- [What to do]: Restate word for word the lines of the entries below, starting with the line that holds "The height and width of the screenshot is (421, 517)." and ending with the line that holds "Task: Click the long", and no others.

- [Supplied entries]:
-- Opening Marker --

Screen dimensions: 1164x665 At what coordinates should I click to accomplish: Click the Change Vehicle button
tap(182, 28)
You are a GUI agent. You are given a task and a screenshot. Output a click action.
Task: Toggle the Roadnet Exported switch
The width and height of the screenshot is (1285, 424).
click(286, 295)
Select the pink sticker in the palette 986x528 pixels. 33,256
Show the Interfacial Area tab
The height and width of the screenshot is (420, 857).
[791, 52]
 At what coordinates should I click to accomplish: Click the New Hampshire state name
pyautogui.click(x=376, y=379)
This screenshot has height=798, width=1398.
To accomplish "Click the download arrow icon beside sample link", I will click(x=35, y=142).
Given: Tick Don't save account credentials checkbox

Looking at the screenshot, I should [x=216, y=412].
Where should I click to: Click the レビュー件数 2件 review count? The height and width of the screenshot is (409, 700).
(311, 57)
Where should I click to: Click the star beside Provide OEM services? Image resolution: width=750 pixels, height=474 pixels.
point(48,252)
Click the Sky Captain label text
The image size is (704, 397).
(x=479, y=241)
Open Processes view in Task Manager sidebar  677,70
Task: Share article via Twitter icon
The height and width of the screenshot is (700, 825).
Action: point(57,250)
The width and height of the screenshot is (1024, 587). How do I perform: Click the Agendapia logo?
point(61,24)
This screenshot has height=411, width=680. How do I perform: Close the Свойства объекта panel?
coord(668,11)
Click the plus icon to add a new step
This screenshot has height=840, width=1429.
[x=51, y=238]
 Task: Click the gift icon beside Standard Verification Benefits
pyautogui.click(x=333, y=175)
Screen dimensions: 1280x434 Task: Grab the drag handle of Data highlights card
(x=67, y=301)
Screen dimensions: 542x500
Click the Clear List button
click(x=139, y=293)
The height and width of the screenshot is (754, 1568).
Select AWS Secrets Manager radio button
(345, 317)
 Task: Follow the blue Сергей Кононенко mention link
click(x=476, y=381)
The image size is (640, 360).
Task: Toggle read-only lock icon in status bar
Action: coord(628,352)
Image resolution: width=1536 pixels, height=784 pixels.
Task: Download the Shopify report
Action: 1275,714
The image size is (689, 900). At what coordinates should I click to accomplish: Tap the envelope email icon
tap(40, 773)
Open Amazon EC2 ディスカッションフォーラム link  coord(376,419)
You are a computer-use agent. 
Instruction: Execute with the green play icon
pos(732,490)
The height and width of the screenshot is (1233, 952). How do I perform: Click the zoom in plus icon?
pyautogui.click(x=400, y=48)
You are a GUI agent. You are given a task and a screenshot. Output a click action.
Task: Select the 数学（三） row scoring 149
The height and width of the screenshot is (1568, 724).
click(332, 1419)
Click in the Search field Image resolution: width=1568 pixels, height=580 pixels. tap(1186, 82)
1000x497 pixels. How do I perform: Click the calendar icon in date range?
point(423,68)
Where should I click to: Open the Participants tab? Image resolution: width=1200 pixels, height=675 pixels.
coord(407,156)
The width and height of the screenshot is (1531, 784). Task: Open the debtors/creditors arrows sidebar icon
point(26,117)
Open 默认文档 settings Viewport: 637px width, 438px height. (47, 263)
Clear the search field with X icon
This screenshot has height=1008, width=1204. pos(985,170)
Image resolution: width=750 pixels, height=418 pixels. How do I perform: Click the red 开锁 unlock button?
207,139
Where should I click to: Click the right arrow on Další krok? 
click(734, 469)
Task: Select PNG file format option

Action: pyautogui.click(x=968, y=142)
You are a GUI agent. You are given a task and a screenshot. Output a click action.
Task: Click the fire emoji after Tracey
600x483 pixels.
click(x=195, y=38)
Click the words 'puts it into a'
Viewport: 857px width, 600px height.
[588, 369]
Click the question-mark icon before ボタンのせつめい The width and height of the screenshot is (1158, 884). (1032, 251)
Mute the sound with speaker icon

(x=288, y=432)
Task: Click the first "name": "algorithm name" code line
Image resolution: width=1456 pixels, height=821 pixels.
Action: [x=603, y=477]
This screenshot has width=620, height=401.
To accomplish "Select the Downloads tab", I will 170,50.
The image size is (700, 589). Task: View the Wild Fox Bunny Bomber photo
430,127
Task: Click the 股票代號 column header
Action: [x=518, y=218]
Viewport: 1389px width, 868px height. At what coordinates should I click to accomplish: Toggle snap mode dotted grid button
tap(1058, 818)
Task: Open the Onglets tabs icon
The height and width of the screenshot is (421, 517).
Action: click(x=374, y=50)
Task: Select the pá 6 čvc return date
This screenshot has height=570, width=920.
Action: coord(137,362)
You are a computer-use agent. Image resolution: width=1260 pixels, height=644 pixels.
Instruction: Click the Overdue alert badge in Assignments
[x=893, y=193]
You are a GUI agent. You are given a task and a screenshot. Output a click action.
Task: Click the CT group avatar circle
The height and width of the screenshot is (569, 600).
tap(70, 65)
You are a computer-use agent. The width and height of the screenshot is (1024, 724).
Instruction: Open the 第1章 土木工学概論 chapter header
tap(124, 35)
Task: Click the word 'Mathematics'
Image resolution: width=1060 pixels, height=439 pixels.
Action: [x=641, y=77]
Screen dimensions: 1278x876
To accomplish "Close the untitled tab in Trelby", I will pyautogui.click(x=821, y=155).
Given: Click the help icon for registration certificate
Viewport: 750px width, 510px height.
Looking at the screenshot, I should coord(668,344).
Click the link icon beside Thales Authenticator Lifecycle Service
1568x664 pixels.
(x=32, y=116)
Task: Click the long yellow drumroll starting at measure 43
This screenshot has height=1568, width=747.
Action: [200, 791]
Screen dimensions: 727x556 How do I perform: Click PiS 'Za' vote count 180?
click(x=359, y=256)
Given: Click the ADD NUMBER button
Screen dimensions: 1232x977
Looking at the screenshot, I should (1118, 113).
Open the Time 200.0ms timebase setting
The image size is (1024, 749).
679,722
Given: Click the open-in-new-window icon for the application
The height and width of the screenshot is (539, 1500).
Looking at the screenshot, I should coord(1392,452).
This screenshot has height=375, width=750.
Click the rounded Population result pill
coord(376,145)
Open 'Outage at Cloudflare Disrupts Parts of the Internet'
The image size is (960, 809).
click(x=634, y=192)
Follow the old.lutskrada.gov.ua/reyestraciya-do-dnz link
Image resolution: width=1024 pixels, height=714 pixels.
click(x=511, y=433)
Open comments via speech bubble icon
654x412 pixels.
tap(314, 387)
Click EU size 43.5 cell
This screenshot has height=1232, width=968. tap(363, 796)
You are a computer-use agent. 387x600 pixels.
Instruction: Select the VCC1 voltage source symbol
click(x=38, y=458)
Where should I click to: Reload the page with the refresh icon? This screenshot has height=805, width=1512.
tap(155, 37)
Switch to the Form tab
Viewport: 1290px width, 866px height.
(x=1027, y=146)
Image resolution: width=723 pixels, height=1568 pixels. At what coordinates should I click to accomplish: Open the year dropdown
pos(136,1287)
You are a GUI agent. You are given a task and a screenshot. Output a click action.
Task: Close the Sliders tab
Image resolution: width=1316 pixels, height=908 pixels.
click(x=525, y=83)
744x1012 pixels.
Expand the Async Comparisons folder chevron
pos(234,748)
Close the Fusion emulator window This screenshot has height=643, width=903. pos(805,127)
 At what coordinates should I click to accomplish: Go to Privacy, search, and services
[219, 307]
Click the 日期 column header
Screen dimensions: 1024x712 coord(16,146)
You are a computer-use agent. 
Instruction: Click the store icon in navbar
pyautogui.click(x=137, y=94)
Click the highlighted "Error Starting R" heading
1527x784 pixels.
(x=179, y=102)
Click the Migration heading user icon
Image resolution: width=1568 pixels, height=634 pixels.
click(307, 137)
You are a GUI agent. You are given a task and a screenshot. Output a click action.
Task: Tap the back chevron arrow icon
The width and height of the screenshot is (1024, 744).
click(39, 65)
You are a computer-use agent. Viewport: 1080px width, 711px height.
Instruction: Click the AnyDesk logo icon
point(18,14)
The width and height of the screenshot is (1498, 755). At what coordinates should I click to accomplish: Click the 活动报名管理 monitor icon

-- Closing Marker --

- [Task solution]:
The height and width of the screenshot is (421, 517).
Action: click(x=374, y=50)
Task: Select the pá 6 čvc return date
This screenshot has height=570, width=920.
Action: coord(137,362)
You are a computer-use agent. Image resolution: width=1260 pixels, height=644 pixels.
Instruction: Click the Overdue alert badge in Assignments
[x=893, y=193]
You are a GUI agent. You are given a task and a screenshot. Output a click action.
Task: Click the CT group avatar circle
The height and width of the screenshot is (569, 600).
tap(70, 65)
You are a computer-use agent. The width and height of the screenshot is (1024, 724).
Instruction: Open the 第1章 土木工学概論 chapter header
tap(124, 35)
Task: Click the word 'Mathematics'
Image resolution: width=1060 pixels, height=439 pixels.
Action: [x=641, y=77]
Screen dimensions: 1278x876
To accomplish "Close the untitled tab in Trelby", I will pyautogui.click(x=821, y=155).
Given: Click the help icon for registration certificate
Viewport: 750px width, 510px height.
Looking at the screenshot, I should coord(668,344).
Click the link icon beside Thales Authenticator Lifecycle Service
1568x664 pixels.
(x=32, y=116)
Task: Click the long yellow drumroll starting at measure 43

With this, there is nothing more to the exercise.